Activity: Below this sentence is a listing; return exactly its lines from the one with "Task: Switch to the Layer Parameters tab" to the one with "Enable the Customize", both kept, and nothing more.

*** Source data Section Begins ***

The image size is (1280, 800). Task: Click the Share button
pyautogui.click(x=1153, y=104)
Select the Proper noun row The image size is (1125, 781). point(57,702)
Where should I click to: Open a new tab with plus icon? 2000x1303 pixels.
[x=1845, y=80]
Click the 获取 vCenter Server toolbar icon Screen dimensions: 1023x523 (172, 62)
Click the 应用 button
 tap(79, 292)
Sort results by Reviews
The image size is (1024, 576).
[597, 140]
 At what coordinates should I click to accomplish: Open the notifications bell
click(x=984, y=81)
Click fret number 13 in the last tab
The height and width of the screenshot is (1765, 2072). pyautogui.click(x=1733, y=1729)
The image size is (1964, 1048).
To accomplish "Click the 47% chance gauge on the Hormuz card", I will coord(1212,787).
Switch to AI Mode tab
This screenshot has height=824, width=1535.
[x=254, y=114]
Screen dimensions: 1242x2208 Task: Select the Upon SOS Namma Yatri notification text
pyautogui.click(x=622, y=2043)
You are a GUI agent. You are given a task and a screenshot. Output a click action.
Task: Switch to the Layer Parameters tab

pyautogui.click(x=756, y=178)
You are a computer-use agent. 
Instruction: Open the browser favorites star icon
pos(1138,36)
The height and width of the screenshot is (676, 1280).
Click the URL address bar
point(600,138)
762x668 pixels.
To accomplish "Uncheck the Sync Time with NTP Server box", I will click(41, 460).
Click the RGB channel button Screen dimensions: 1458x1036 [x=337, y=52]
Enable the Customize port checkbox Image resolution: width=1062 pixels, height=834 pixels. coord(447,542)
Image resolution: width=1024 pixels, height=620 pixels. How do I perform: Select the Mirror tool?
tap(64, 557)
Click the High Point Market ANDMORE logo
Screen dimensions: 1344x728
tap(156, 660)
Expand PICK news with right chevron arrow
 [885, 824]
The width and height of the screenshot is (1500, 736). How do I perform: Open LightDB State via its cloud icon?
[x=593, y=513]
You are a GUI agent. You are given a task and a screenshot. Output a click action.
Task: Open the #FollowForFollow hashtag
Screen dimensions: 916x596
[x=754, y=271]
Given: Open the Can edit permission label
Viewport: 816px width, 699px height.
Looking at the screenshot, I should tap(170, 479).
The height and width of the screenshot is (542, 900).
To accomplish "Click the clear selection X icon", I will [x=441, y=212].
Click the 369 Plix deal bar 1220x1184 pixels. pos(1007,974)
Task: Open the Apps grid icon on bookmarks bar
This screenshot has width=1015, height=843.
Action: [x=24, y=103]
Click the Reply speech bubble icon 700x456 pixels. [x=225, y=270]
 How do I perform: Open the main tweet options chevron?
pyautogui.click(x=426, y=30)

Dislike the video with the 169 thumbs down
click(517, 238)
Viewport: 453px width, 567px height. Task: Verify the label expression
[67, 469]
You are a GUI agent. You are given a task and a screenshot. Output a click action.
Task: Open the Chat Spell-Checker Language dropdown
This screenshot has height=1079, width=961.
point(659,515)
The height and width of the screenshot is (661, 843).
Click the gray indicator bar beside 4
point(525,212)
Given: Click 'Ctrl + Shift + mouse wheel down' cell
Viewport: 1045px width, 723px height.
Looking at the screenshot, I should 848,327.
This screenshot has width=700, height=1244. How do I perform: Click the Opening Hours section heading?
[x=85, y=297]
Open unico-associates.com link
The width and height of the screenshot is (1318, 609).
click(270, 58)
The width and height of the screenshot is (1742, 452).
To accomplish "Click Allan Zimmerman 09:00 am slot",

*** Source data Section Ends ***

Finished task:
Task: Switch to the Layer Parameters tab

pyautogui.click(x=756, y=178)
You are a computer-use agent. 
Instruction: Open the browser favorites star icon
pos(1138,36)
The height and width of the screenshot is (676, 1280).
Click the URL address bar
point(600,138)
762x668 pixels.
To accomplish "Uncheck the Sync Time with NTP Server box", I will click(41, 460).
Click the RGB channel button Screen dimensions: 1458x1036 [x=337, y=52]
Enable the Customize port checkbox Image resolution: width=1062 pixels, height=834 pixels. coord(447,542)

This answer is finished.